# 1/16th Heng Long Early Tiger MODS



## fluke (Feb 27, 2001)

Guten Tag Der Tiger Panzer Kommandants!

Fluke from model side and this place has been very helpful and interesting...some very good talent indeed!

MY TIGER STORY:

40.00 on Craigs List, in the box, hardly used at all, The smoke fluid was never opened the decals were never applied and from a non kid home....not bad huh? 

I really love this Tank and now its time to get nutz!

I plan to mod my Tiger and show how one can do 'some of it' with a bit of skill, experience, luck and while on a serious buget LOL

PROJECT ONE:

I have been lighting and doing custom mods on some military but mostly Sci-Fi for years so this was right up my alley.

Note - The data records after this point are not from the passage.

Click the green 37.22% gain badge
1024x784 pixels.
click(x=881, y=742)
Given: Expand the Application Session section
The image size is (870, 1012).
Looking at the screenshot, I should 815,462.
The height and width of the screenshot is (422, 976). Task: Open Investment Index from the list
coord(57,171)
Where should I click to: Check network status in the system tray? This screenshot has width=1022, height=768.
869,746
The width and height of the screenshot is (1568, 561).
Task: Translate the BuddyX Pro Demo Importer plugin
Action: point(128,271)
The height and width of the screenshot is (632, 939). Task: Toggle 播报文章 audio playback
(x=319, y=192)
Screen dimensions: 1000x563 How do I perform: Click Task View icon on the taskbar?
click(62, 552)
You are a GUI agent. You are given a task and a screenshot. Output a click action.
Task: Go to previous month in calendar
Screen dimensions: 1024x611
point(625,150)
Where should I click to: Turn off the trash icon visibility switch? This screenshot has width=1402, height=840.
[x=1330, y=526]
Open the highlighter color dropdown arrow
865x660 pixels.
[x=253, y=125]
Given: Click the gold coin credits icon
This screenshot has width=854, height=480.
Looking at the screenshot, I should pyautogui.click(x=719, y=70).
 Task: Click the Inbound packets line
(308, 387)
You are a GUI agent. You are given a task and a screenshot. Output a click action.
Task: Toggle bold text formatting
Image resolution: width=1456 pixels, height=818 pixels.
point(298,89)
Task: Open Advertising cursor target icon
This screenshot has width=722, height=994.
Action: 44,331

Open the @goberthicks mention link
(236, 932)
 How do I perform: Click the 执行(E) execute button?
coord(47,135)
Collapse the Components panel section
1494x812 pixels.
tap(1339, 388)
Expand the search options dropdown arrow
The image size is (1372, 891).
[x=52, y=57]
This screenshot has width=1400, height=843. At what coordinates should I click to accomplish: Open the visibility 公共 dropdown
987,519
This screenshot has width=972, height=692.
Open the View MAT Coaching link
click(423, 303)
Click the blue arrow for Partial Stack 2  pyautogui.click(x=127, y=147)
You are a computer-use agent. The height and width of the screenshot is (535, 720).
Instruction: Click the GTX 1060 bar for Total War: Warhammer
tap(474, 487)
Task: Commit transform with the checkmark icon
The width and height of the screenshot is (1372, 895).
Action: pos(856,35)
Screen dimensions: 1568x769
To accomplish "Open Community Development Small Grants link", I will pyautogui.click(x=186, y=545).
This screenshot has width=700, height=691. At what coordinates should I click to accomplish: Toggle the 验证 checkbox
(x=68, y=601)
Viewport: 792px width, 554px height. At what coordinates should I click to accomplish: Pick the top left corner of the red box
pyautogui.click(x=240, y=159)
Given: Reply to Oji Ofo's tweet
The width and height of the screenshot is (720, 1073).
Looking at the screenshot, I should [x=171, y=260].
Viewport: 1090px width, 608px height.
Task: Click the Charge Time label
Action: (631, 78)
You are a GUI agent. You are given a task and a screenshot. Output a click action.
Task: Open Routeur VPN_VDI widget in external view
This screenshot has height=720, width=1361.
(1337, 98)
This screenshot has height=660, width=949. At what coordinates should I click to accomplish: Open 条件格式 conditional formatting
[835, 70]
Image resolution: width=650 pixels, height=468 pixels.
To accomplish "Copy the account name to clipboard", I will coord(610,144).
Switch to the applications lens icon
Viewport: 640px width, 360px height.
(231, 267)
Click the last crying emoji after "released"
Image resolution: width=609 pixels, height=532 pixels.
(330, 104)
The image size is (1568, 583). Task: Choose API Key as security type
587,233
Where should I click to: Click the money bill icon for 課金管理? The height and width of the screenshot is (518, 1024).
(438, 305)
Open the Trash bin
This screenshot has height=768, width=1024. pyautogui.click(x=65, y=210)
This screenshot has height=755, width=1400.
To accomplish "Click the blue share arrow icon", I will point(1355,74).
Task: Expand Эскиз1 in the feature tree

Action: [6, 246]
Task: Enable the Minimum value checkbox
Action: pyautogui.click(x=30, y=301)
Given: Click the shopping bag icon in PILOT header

The first thing that bugged me was that goofy red led for the mini gun in the Barrel Mantel.

This took about 25 minutes. I drilled out the gun using several drill bits slowly moving up to the final size and then drilling out the cooling jacket holes.

I then used a combo of brass and aluminum tubing to fill in the center and in final step after painting with gun metal metalizer I inserted a .40 mil fiber optic...when I re assemble the chassis I will use the same wires but instead install a mega bright 3000 mcd white led. It will be seen just fine in the day time and even better at night.

I hope you like it so far!

The 3rd pic is just to show that even little kitties were Nazi's in WWII Germany! LOL


----------